Komisyon Adı | : | KAMU İKTİSADİ TEŞEBBÜSLERİ KOMİSYONU |
Konu | : | Türkiye Taşkömürü Kurumu Genel Müdürlüğü (TTK) ile müesseseleri olan Amasra Taşkömürü İşletme Müessesesinin, Armutçuk Taşkömürü İşletme Müessesesinin, Karadon Taşkömürü İşletme Müessesesinin, Kozlu Taşkömürü İşletme Müessesesinin, Üzülmez Taşkömürü İşletme Müessesesinin 2021 ve 2022 yıllarına ait bilanço ve netice hesaplarının görüşmeleri |
Dönemi | : | 28 |
Yasama Yılı | : | 3 |
Tarih | : | 20 .05.2025 |
DENİZ YAVUZYILMAZ (Zonguldak) - Evet, burada demir çelik sektörüne Türkiye Taşkömürü Kurumunun yaptığı katkıya baktığımızda görüyoruz ki yaptığı üretimin yüzde 30'unu ancak demir çelik sektörüne aktarıyor, yüzde 68'ini enerji sektörüne, yüzde 2'sini de ısınmaya veriyor. Şimdi, peki "Demir çelik sektörünün ihtiyacının ne kadarını Türkiye Taşkömürü Kurumu karşılıyor?" diye baktığımız zaman, bu seviyenin yüzde 10'ların altında olduğunu görüyoruz ve Türkiye'de taş kömürü sadece Zonguldak havzasında çıkıyor yani Zonguldak havzasından çıkan taş kömürü şu anda herhangi farklı bir yenilenebilir enerji kaynağıyla ikame edilebilir durumda değil çünkü demir çelik fabrikalarında yüksek kalorili bir kömür kullanmak gerekiyor, koklaşabilir kömür özelliğinde bir kömür olması gerekiyor ve bu kömür de Türkiye'de sadece Zonguldak'ta çıkıyor.

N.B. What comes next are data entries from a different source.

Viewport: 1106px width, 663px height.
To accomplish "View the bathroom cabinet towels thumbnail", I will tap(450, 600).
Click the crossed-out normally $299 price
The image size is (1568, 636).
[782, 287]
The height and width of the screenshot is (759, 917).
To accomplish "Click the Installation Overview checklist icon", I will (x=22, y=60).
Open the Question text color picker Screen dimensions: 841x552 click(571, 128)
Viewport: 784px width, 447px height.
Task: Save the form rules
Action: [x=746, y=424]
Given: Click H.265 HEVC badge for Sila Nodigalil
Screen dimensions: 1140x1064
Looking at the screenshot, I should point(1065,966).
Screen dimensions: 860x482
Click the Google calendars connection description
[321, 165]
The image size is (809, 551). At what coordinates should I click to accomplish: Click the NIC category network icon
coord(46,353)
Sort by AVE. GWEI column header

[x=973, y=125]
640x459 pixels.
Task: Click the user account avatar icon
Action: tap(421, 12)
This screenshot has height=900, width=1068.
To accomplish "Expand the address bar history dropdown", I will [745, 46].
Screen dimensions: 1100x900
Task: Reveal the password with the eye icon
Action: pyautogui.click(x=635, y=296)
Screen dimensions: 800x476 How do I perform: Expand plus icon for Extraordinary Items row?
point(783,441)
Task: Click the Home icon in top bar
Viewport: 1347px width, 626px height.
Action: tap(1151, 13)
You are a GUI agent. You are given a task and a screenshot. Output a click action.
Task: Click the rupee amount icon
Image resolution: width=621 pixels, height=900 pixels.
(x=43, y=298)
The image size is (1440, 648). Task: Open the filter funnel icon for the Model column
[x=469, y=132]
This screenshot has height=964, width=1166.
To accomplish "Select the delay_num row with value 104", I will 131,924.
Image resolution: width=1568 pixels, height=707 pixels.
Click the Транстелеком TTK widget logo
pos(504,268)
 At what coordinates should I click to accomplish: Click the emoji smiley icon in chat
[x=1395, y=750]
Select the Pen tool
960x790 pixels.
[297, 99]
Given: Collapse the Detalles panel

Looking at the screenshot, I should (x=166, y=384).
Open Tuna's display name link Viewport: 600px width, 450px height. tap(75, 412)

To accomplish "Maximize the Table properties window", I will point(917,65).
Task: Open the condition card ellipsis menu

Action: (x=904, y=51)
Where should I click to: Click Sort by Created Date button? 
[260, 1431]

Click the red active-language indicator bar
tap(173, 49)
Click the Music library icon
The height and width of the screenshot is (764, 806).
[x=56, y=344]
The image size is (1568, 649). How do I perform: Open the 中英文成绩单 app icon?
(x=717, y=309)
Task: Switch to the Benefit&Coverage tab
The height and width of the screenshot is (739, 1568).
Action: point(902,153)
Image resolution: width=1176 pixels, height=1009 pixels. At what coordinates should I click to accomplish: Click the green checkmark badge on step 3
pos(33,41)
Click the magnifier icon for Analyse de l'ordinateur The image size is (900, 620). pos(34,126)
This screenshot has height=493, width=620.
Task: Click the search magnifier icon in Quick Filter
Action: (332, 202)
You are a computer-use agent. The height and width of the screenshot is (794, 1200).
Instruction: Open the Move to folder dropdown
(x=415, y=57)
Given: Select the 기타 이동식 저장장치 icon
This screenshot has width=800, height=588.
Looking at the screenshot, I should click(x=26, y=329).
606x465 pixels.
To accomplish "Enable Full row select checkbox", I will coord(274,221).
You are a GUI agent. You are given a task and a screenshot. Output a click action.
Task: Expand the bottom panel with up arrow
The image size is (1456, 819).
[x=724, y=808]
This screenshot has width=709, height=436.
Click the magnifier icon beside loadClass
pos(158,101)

Şimdi, baktığımızda, öncelikle kömürün verimli bir şekilde kullanılabilmesi için üretilmesi gerekli, üretilmesi için de bir maden sahası olmalı, o sahaya yatırım yapılmalı, yeterli sayıda işçinin, mühendisin doğru ekipmanla bir araya getirilerek doğru bir iş planlamasıyla da bunu üretmesi gerekir ancak Türkiye Taşkömürü Kurumunda bu işlerin yolunda gitmediği çok açık. Böyle, biz üç yıl üst üste 3 toplantı daha yaparsak 3'üncü yılın sonunda gerçekten Türkiye Taşkömürü Kurumuyla ilgili çok olumsuz haberleri verme durumuyla karşı karşıya kalabilirsiniz.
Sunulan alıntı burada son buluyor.